To qualify she would have to win or finish within spitting distance of the women’s winner, and she had no illusions of doing either. Most riders make numerous tries before they qualify to ride the RAAM, and many more never do.

Advertisement

So it came as some surprise when--400 miles into the race and feeling strong--she realized she was going to win. Pulling up next to her escort van, Klassen grinned at her crew members inside. Anybody have plans this coming July? Shortly thereafter a second thought occurred to her.

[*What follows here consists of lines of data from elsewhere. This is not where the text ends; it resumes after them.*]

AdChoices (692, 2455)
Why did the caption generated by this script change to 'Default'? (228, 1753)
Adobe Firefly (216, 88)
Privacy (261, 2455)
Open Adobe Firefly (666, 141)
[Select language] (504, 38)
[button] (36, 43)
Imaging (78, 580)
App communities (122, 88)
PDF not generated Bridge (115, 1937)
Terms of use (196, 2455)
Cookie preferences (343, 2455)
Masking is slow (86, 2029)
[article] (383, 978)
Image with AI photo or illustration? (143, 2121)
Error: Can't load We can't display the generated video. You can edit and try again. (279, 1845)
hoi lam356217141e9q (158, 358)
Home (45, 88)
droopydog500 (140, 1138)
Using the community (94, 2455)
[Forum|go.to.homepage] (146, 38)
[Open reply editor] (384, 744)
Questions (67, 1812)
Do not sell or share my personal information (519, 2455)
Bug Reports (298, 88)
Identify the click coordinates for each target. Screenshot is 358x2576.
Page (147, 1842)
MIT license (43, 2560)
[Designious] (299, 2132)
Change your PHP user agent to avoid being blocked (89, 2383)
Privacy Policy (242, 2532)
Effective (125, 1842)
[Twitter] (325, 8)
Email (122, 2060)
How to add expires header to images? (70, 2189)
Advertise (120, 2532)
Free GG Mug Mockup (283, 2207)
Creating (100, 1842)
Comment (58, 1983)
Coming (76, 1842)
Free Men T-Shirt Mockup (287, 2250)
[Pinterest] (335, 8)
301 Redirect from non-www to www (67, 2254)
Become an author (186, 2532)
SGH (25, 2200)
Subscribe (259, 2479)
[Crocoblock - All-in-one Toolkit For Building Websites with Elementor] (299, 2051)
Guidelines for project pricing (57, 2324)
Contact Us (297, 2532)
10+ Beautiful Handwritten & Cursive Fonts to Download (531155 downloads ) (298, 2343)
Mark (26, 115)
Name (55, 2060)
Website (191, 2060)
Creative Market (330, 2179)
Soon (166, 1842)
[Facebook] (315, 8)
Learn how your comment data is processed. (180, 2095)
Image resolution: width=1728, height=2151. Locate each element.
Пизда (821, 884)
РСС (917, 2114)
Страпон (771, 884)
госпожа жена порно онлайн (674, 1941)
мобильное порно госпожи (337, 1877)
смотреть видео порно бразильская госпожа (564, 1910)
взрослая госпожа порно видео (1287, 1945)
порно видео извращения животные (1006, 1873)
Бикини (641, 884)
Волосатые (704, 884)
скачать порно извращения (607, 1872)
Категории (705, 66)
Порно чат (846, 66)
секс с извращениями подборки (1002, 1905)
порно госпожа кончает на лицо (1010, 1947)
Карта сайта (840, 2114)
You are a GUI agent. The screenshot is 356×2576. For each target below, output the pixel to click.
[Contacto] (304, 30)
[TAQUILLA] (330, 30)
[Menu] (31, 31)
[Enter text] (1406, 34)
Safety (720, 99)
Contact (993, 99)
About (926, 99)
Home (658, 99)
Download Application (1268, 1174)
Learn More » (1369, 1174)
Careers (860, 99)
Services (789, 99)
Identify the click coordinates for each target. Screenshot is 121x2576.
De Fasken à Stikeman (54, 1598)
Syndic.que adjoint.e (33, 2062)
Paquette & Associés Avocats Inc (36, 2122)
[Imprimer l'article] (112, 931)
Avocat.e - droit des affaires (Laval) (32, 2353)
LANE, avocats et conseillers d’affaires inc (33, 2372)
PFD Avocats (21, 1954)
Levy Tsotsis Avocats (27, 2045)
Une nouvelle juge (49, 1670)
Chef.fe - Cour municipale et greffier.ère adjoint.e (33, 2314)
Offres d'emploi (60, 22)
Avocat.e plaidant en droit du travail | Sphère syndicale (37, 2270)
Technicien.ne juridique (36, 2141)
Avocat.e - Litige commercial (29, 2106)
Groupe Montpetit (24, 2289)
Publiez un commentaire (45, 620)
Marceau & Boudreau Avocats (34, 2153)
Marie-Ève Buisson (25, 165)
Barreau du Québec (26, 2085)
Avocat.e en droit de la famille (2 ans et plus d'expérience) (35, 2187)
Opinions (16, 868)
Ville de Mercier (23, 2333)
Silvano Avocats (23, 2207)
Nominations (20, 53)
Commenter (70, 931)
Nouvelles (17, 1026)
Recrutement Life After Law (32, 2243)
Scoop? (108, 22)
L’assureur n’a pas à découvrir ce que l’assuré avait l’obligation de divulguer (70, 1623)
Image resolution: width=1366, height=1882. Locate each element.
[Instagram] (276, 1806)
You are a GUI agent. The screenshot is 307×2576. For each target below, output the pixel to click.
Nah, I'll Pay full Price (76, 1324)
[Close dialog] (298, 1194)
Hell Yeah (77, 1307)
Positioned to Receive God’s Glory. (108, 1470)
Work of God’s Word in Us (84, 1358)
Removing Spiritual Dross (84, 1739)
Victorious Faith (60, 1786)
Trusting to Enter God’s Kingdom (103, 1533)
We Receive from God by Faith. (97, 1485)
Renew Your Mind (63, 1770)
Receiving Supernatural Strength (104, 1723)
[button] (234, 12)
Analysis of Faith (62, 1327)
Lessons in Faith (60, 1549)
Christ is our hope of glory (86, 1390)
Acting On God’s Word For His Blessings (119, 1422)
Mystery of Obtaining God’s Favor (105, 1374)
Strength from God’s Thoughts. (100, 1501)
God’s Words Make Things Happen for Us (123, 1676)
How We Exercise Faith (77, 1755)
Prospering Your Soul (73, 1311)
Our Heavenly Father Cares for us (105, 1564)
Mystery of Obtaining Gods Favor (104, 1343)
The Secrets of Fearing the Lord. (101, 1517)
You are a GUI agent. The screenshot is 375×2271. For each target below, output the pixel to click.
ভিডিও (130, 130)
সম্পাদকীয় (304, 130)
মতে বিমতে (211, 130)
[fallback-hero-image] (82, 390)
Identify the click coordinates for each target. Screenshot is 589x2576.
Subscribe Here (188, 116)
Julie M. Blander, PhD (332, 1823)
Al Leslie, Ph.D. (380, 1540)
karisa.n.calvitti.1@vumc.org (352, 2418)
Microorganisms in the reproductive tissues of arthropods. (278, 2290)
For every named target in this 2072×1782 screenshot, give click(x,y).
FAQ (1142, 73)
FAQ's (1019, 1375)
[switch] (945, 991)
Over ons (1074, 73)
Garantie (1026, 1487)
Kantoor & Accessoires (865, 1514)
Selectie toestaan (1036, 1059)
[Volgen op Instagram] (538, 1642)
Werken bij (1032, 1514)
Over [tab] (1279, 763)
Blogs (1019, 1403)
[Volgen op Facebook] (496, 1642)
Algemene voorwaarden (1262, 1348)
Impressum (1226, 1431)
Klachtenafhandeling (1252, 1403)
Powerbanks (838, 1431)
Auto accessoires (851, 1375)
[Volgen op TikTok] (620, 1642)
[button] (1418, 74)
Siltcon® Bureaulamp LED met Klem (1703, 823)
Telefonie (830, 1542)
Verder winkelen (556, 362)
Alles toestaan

“About 10 minutes later I was like, ‘Oh God, how am I going to get out of this?’ ” she said.

Truth is, Klassen already had a few things going for her before she turned to long-distance cycling. Most important, at least in terms of RAAM, she was no stranger to hard work and long hours. For the past 10 years she has worked as an obstetrics nurse at Ojai Valley Hospital--the 6 p.m. to 6 a.m. shift--while raising a son, now 13, as a single mother.

“I’ve got a lot of practice at sleep deprivation,” she said.

This will stand her in good stead as she wheels across the country. Time being important, RAAM riders waste as little of it as possible. During the 1983 race, RAAM rider Michael Shermer rode from Santa Monica to Haigler, Neb.--1,500 miles and nearly five days--without sleep.

By that time his competitors were strung out behind him, but Shermer had other concerns. Convinced his support crew was a group of aliens intent on killing him, he refused to accept any nourishment--how easy to poison a banana--and sporadically quizzed his enemies about intimate details of his past, things that only close Earth friends would know.

Competitors have since decided that sleep is important, but they still allot a minimum amount of time to it and to other biological essentials. Klassen will do most of her eating on the bike--mostly energy drinks, plus a few solid foods like pasta and energy bars. She plans to sleep three to four hours a day, going down somewhere around 2 a.m. and rising at dawn.

Advertisement

This still may not be enough to fend off hallucinations. Not long ago, Klassen talked to Muffy Ritz, the second place woman at last year’s RAAM. “She said she saw knickknacks,” Klassen said. “Like someone was having a yard sale along the side of the road.”

Knickknacks are a decided improvement on what really does lurk on the roadside.

“At night in the desert, snakes and tarantulas come up and sit on the side of the road because it’s still warm,” Childs said. “You kind of have to hop your bike over them.” Childs will serve as Klassen’s coach during the RAAM, riding in one of three escort vehicles that will trail her throughout the race.

“Ugh!” Klassen said with a shudder. “I hate snakes.”

Though it’s virtually impossible to predict what will happen in a race that traverses California, Arizona, Colorado, Oklahoma, Arkansas, Tennessee and Georgia, Klassen hopes to log about 300 miles a day and finish the RAAM in between 10 and 11 days.

She would like to wheel into the parking lot of the Savannah Hyatt before Aug. 8. There, her father and her son will be waiting to help her celebrate, not just her finish, but her 36th birthday.

“I want to get there in time to have birthday cake,” she said. “Then I’ll probably sleep.”

All of this raises an obvious question. Even Klassen isn’t entirely sure why she’s doing the RAAM.

“Everybody has their own goals, things they want to do in life,” she said. “Sometimes you’re afraid, so you never reach for them. This is what I’ve picked, but I can’t give you a reason why.”

Advertisement

Klassen smiled.

“Maybe I’ll have a better idea when I’m done.”